EXERCISE DESCRIPTION:
Output the listing in full. Every line stays exactly as it is.

THE RECORDS:
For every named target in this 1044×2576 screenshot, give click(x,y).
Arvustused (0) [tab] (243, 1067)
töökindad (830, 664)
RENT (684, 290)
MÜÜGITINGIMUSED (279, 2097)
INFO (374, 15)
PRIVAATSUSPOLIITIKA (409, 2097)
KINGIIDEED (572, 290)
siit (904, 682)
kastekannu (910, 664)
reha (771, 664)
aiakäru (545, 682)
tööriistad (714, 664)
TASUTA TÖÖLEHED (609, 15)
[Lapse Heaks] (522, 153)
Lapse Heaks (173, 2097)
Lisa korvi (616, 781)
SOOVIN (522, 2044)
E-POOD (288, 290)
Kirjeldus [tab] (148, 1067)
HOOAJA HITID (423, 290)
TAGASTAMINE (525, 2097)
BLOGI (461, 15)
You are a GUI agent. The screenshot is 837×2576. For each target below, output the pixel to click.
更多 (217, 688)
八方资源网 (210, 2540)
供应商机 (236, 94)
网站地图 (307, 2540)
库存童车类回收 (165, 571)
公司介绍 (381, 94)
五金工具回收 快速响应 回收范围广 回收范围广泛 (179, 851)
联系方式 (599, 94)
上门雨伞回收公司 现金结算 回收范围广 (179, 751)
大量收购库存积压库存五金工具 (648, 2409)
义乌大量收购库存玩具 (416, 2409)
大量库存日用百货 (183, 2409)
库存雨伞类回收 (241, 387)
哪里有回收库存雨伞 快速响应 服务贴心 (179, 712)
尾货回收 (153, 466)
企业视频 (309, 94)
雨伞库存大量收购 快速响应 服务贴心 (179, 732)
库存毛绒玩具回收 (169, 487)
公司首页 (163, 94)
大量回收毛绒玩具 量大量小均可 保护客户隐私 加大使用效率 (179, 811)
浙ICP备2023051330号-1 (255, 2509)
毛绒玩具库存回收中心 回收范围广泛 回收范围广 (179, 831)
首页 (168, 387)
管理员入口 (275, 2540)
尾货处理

RESPONSE AREA:
For every named target in this 1044×2576 screenshot, give click(x,y).
Arvustused (0) [tab] (243, 1067)
töökindad (830, 664)
RENT (684, 290)
MÜÜGITINGIMUSED (279, 2097)
INFO (374, 15)
PRIVAATSUSPOLIITIKA (409, 2097)
KINGIIDEED (572, 290)
siit (904, 682)
kastekannu (910, 664)
reha (771, 664)
aiakäru (545, 682)
tööriistad (714, 664)
TASUTA TÖÖLEHED (609, 15)
[Lapse Heaks] (522, 153)
Lapse Heaks (173, 2097)
Lisa korvi (616, 781)
SOOVIN (522, 2044)
E-POOD (288, 290)
Kirjeldus [tab] (148, 1067)
HOOAJA HITID (423, 290)
TAGASTAMINE (525, 2097)
BLOGI (461, 15)
You are a GUI agent. The screenshot is 837×2576. For each target below, output the pixel to click.
更多 (217, 688)
八方资源网 (210, 2540)
供应商机 (236, 94)
网站地图 (307, 2540)
库存童车类回收 (165, 571)
公司介绍 (381, 94)
五金工具回收 快速响应 回收范围广 回收范围广泛 (179, 851)
联系方式 (599, 94)
上门雨伞回收公司 现金结算 回收范围广 (179, 751)
大量收购库存积压库存五金工具 (648, 2409)
义乌大量收购库存玩具 (416, 2409)
大量库存日用百货 (183, 2409)
库存雨伞类回收 (241, 387)
哪里有回收库存雨伞 快速响应 服务贴心 (179, 712)
尾货回收 (153, 466)
企业视频 (309, 94)
雨伞库存大量收购 快速响应 服务贴心 (179, 732)
库存毛绒玩具回收 (169, 487)
公司首页 (163, 94)
大量回收毛绒玩具 量大量小均可 保护客户隐私 加大使用效率 (179, 811)
浙ICP备2023051330号-1 (255, 2509)
毛绒玩具库存回收中心 回收范围广泛 回收范围广 (179, 831)
首页 (168, 387)
管理员入口 (275, 2540)
尾货处理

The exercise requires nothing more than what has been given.